*What to work on*: Copy everything from the line containing "The height and" down to the end of the material. Leave out the pictures.

Part of a data file:

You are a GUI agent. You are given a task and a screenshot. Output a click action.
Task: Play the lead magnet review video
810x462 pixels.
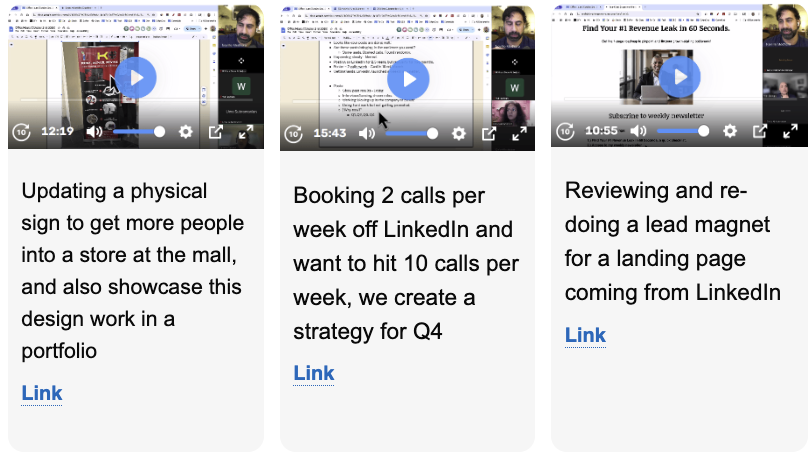(x=679, y=78)
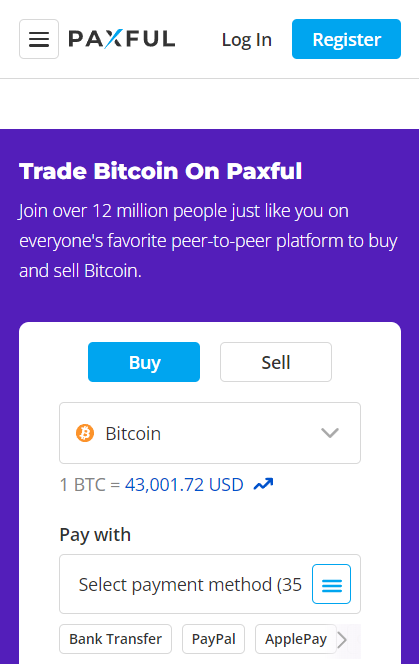Choose the PayPal payment chip
Image resolution: width=419 pixels, height=664 pixels.
pos(214,639)
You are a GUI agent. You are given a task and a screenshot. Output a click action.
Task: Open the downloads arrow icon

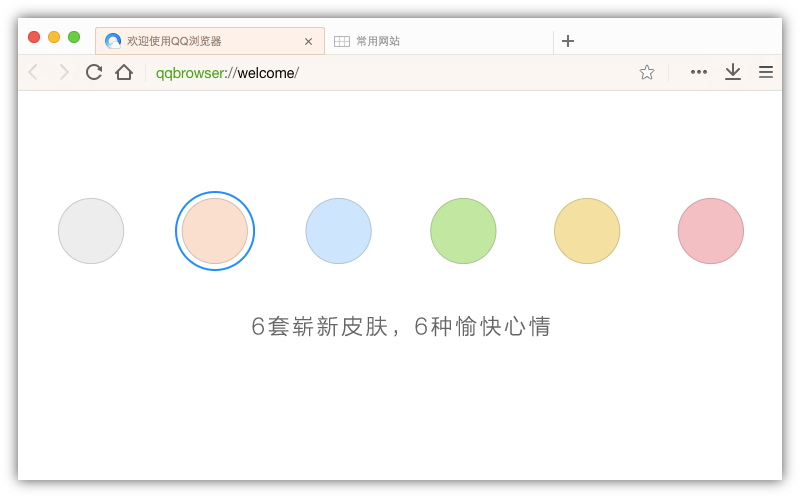[x=733, y=72]
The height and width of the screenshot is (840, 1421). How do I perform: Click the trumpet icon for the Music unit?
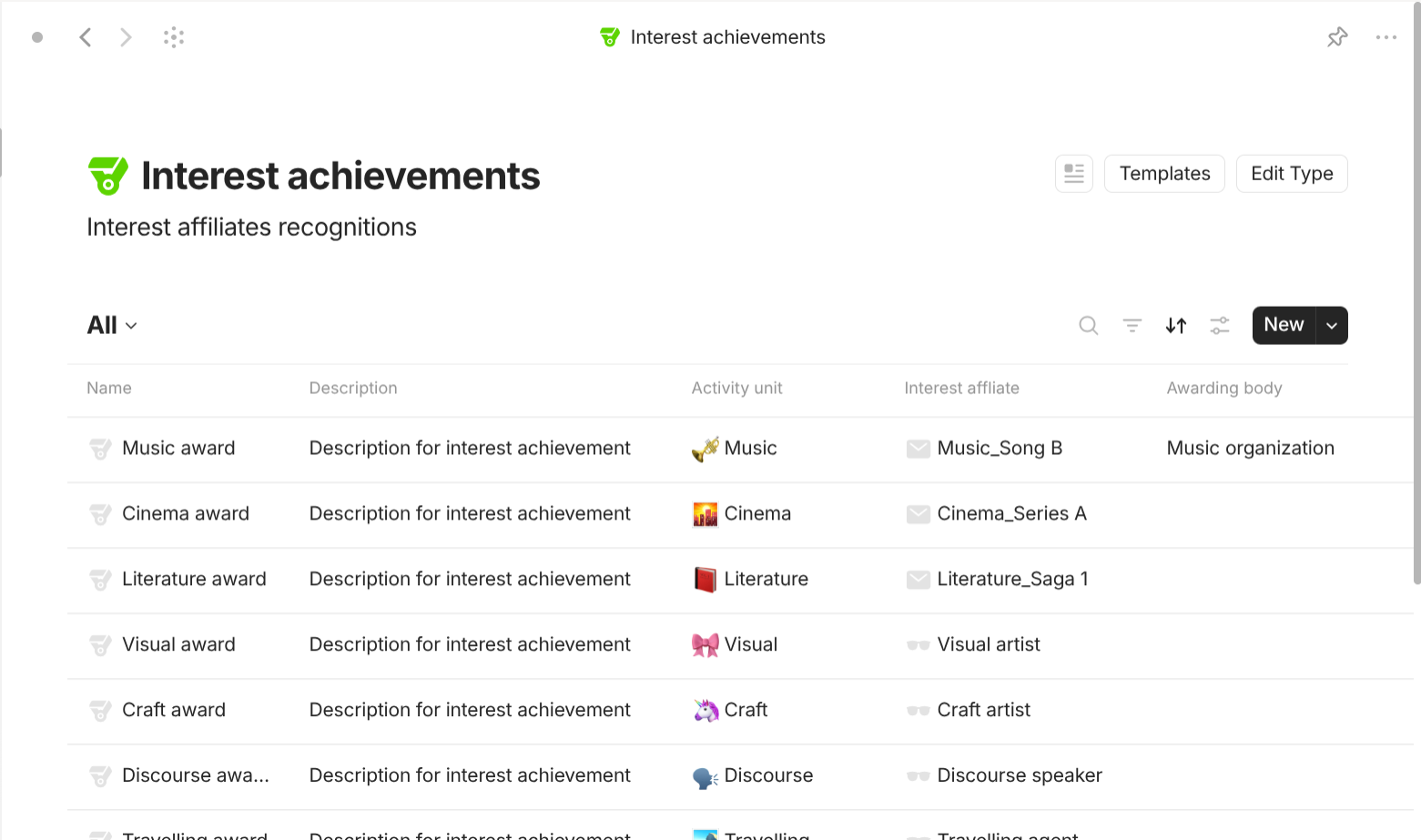(704, 448)
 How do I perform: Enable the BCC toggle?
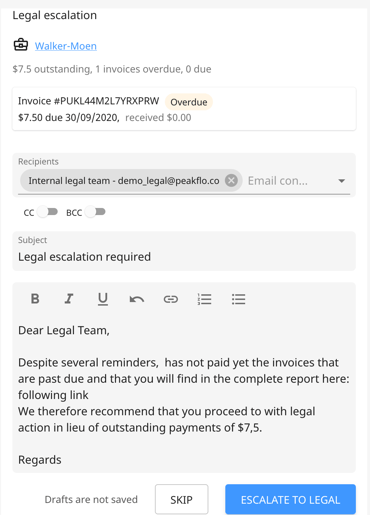(95, 212)
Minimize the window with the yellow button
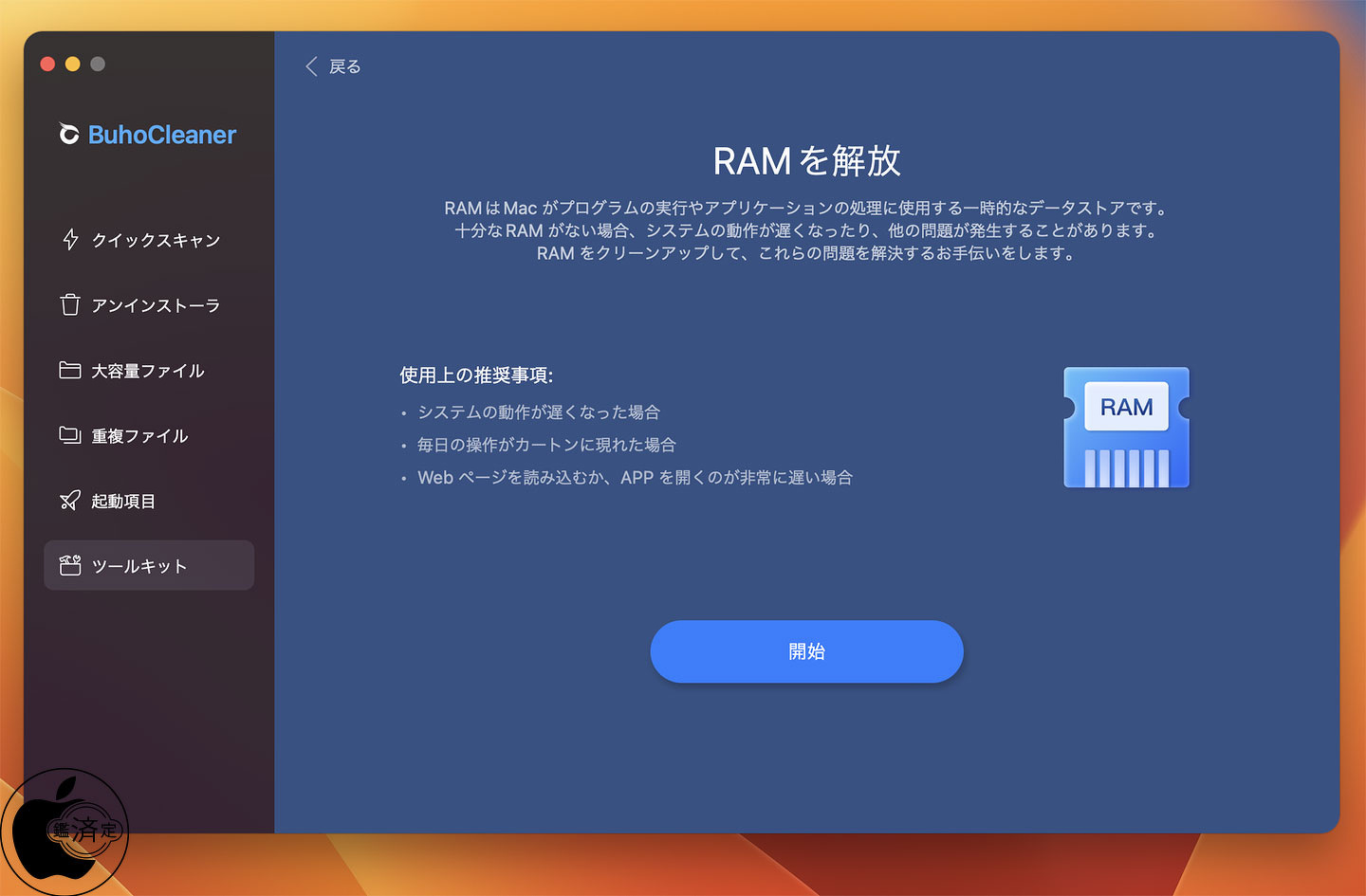The width and height of the screenshot is (1366, 896). click(x=72, y=64)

*The result*:
The height and width of the screenshot is (840, 1421). How do I perform: Click the trumpet icon for the Music unit?
(704, 448)
 How do I perform: Enable the BCC toggle?
(95, 212)
Minimize the window with the yellow button
The width and height of the screenshot is (1366, 896). click(x=72, y=64)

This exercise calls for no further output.